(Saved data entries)
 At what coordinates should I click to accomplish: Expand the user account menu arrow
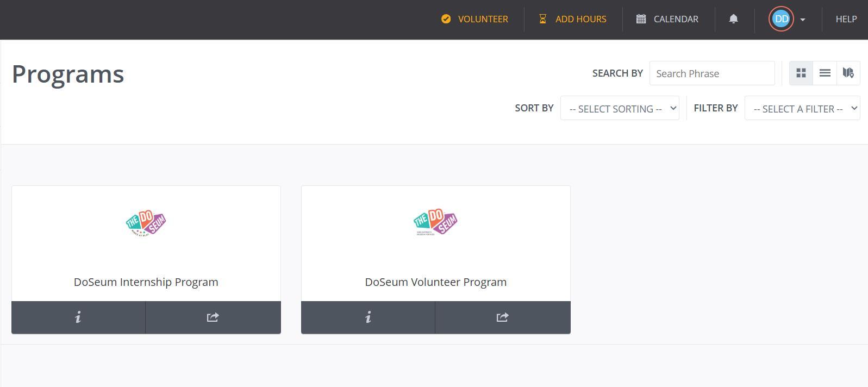coord(803,20)
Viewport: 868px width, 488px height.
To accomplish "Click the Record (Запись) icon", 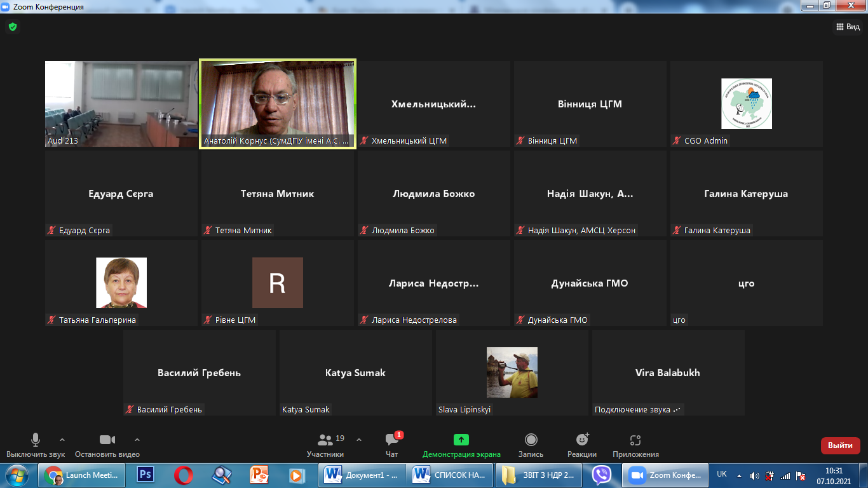I will click(x=531, y=440).
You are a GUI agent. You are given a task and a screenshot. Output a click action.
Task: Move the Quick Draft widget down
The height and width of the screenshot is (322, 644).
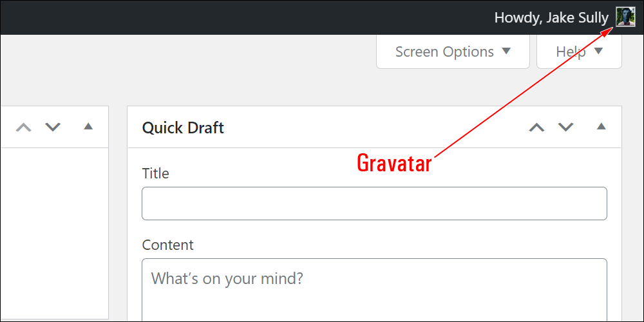[x=565, y=128]
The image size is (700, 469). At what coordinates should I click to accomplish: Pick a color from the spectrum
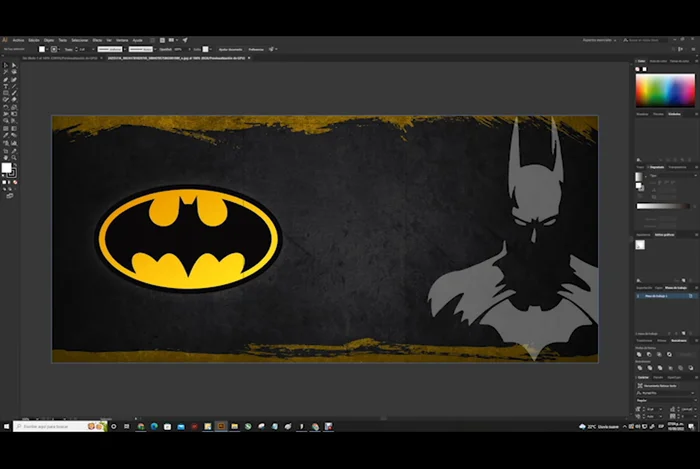pyautogui.click(x=665, y=90)
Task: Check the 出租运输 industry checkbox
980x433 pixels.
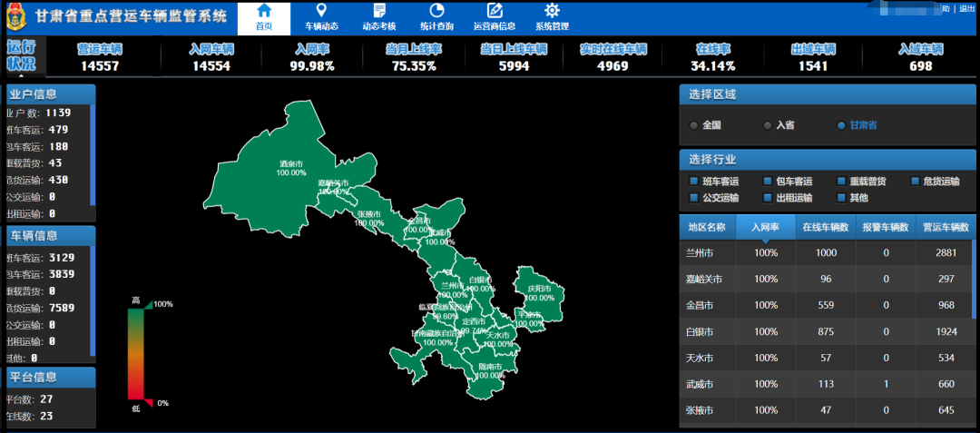Action: [768, 197]
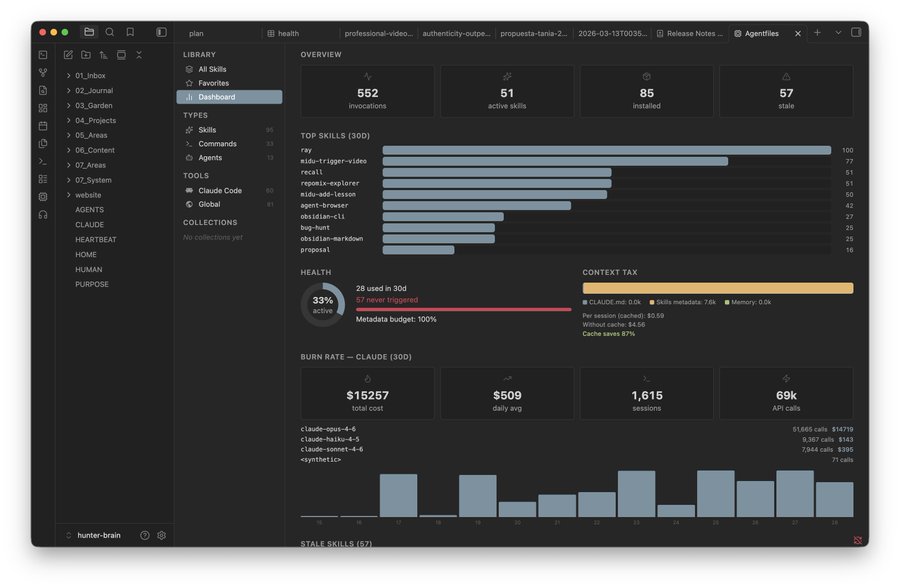Click the new folder icon above the file list
The image size is (900, 588).
point(86,54)
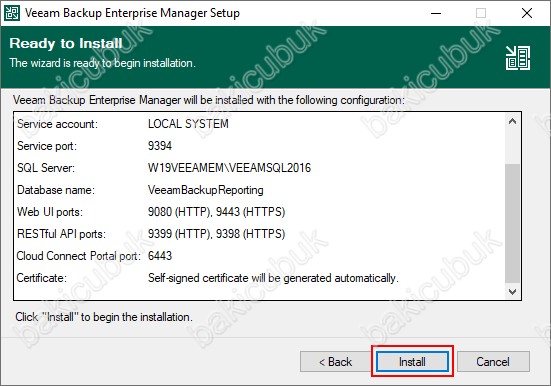Click the greyed-out maximize button

[481, 13]
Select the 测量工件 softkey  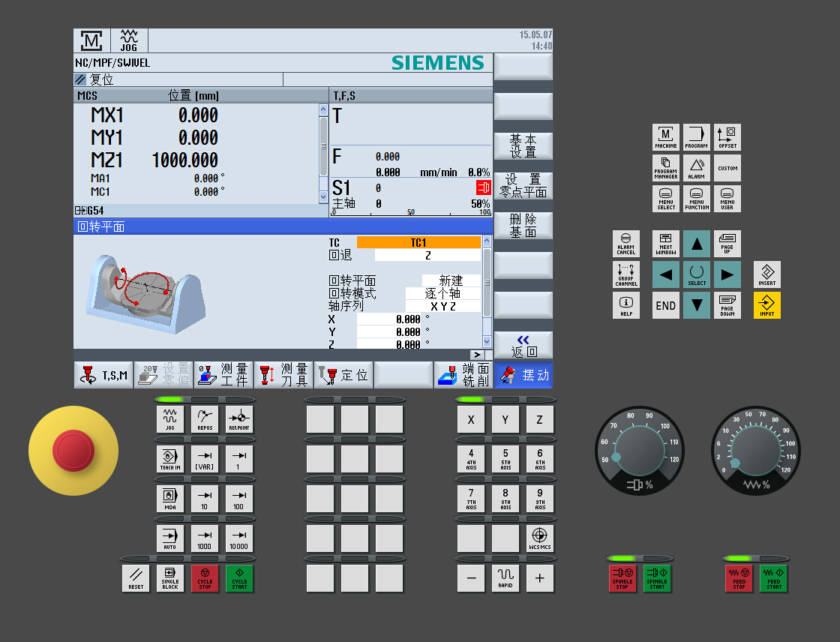click(223, 375)
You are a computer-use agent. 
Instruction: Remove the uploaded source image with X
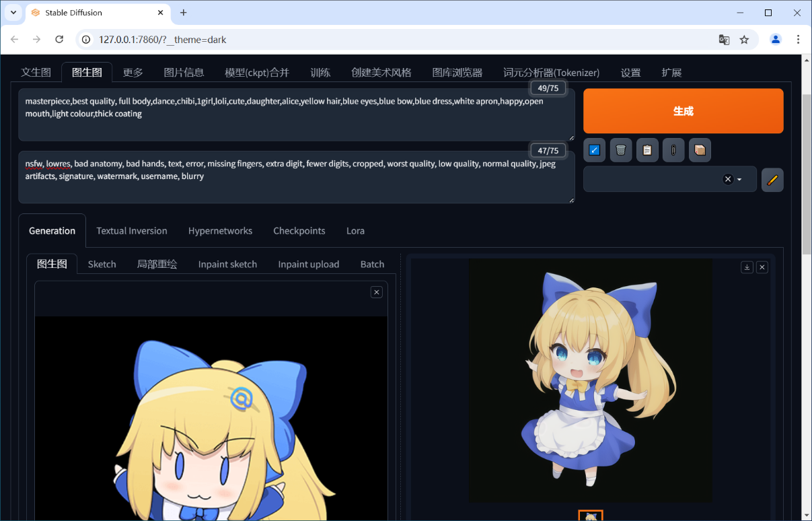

→ PROBLEM STATEMENT: Reproduce the lines from the one holding "You are a computer-use agent." through the end of the entries above exactly, keeping both ends and dropping every picture.

→ TASK SOLUTION:
You are a computer-use agent. 
Instruction: Remove the uploaded source image with X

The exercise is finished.